Hi,
First thing is that there is a Makefile.kbuild which is included with include $(PWD)/Makefile.kbuild This will not work in the current situation because the PWD is now /usr/src/linux-headers-2.6.29-1-amd64. Is this extra Makefile.kbuild really needed?
the Makefile.kbuild was introduced to support OpenWRT better (OpenWRT uses the kbuild Makefile only and replaces the main Makefile with its own). Could we do the same with debian ?
I do something like this at the moment. I generate the kernel module source .tar.bz2 by with Makefile.kbuild (renamed to Makefile) and add "all" and "clean" target. They are needed to be able to run module-assistent at the moment... maybe I can change this in the future slightly and only use Makefile.kbuild as openwrt does it.
The batmand-gateway cannot be build for linux 2.6 if the current kernel is a 2.4.x. Isn't it possible to make the obj-m and batgat-objs assignment outside the check for the kernel version?

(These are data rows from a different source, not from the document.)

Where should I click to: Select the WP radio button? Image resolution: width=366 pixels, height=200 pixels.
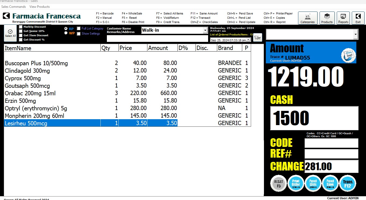coord(66,33)
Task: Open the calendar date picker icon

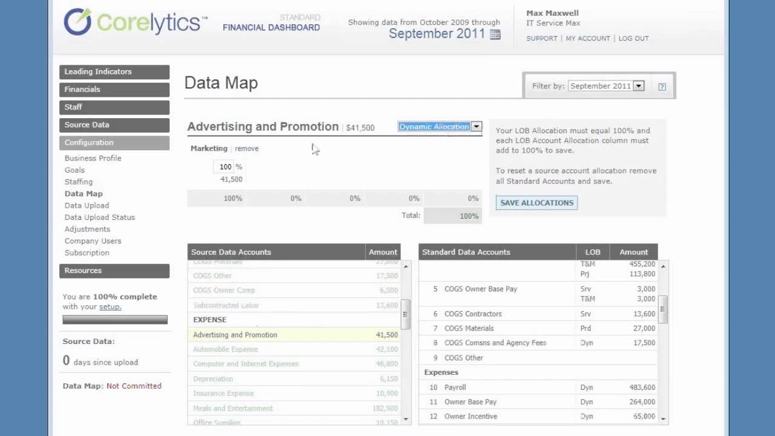Action: coord(495,35)
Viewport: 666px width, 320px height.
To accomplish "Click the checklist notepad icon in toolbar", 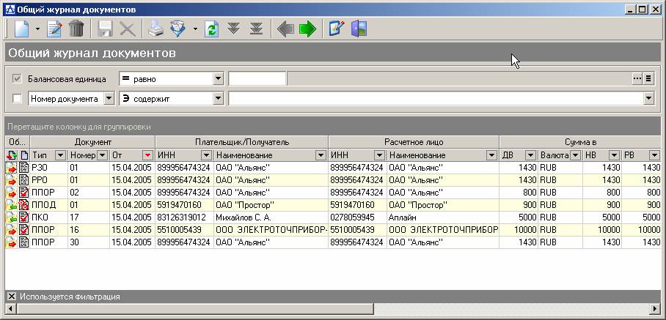I will click(337, 29).

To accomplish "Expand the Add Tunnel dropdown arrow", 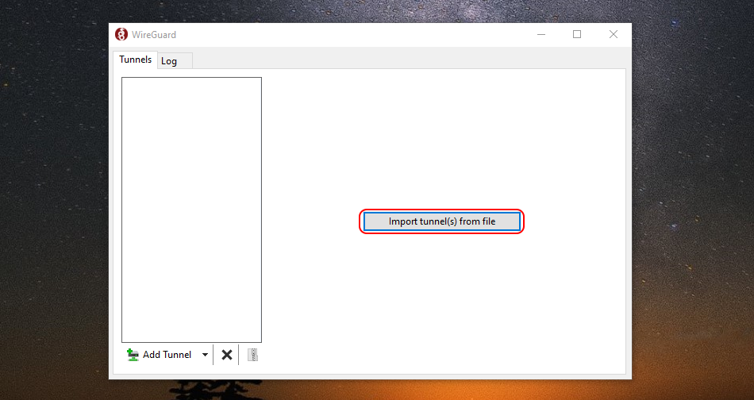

I'm not so sure what you have in mind. Could you explain it further ?
I was thinking a little bit too loud. The problem is that the version of the current running kernel has nothing to do with the version of the kernel which will be the target kernel of the new module. So if somebody (aka build servers) have a 2.4 kernel running and want to build against 2.6... nothing will be build at all. So my first idea was to change the lines
ifeq ($(strip $(findstring $(LINUX26),$(LINUX_VERSION))),$(LINUX26))
obj-m += batgat.o batgat-objs := gateway.o hash.o
else to obj-m += batgat.o batgat-objs := gateway.o hash.o ifneq ($(strip $(findstring $(LINUX26),$(LINUX_VERSION))),$(LINUX26))
but as I don't know what possible side effects are - just forget it. It should be better to check linux/version.h like madwifi does it, but this adds extra overhead by calling CC and again the problem that the batmand-gateway path has to be known when compiling directly over the kernel source/headers as linux- modules-extra-2.6 does it.
The really problem when using (unchanged) Makefile.kbuild in batmand-gateway is that the check for linux-2.6 is not in there - but to patch it for debian is (in my opinion) the cleanest version for everyone.
If no better solution comes to my mind, I would say that nothing should be changed at the moment.